The paper, titled "Continuum quasiparticle random-phase approximation for (n,γ) reactions on neutron-rich nuclei: Collectivity and resonances in low-energy cross sections," centers on the continuum quasiparticle random-phase approximation, known in nuclear theory circles as continuum QRPA. The authors state directly: "We formulate a microscopic theory to calculate cross section of the radiative neutron capture on neutron-rich nuclei using the continuum quasiparticle" approach.

The core challenge this work addresses is well-known to anyone tracking neutron-capture reaction theory: neutron-rich nuclei are difficult to measure experimentally, which puts enormous weight on theoretical predictions for their (n,γ) cross sections. The continuum QRPA framework Saito and Matsuo develop is explicitly microscopic, meaning it builds cross-section predictions from nuclear structure rather than relying on phenomenological parameterizations.

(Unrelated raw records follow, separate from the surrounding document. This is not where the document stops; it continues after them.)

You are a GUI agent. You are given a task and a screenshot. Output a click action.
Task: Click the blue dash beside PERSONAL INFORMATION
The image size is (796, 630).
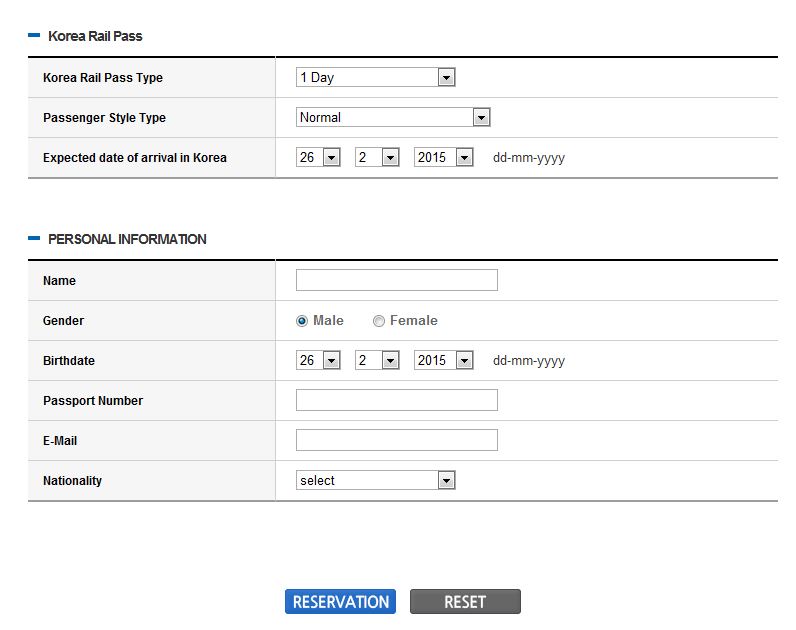(x=34, y=238)
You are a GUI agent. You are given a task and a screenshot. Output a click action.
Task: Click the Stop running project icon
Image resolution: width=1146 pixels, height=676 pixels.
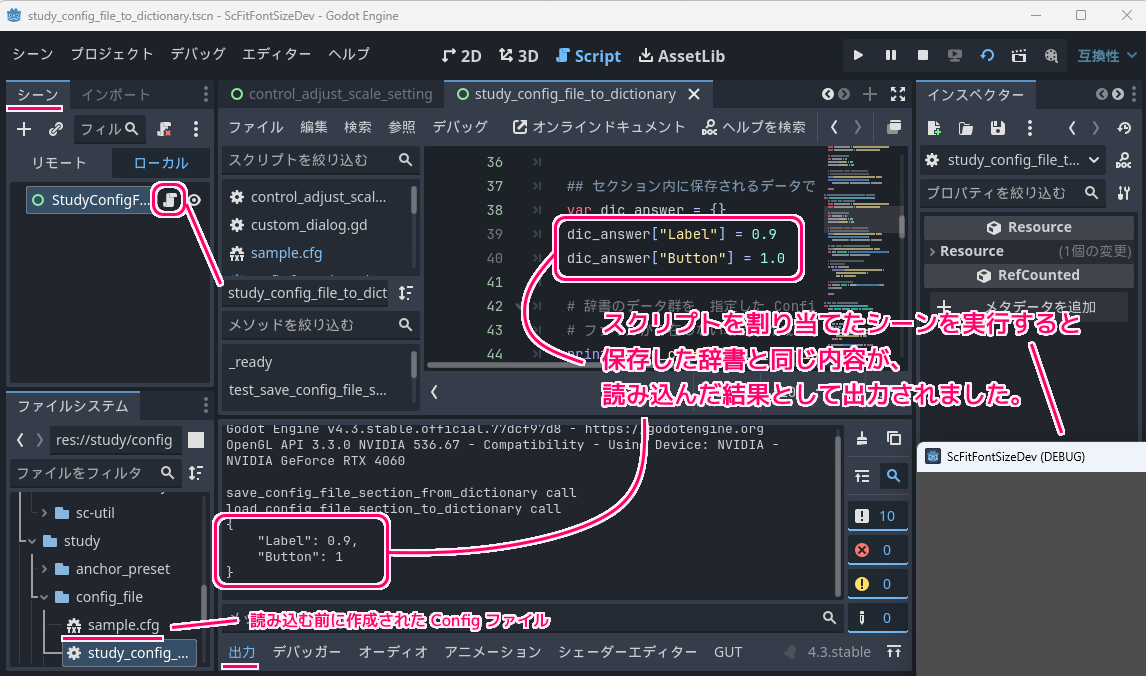point(923,56)
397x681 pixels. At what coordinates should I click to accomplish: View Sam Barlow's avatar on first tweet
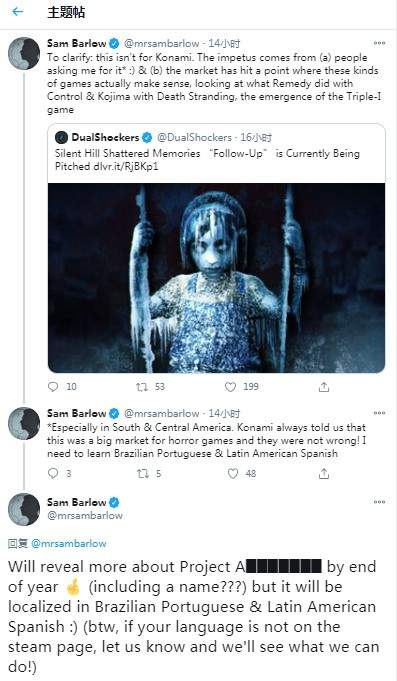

The article's subtitle signals two specific physical phenomena that the theory engages: collectivity and resonances. These are not incidental features. Collective excitations, where many nucleons move coherently, and resonant states in the compound nucleus both have the potential to strongly shape low-energy (n,γ) cross sections, the energy regime most relevant for astrophysical reaction networks and for understanding nucleosynthesis in neutron-rich environments.

AI-generated illustration
AI-generated illustration

Full details on which specific nuclei were studied, the numerical cross-section values obtained, and how the continuum QRPA results compare with experimental data or alternative theoretical approaches have not yet been made available through accessible summaries. The complete paper in Physical Review C carries those specifics, along with any conclusions Saito and Matsuo draw about the broader applicability of the framework.

For theorists and nuclear astrophysicists working the neutron-rich frontier, this kind of microscopic treatment is precisely the direction the field has been pushing toward, replacing statistical model inputs with calculations that reflect the actual quantum structure of exotic nuclei.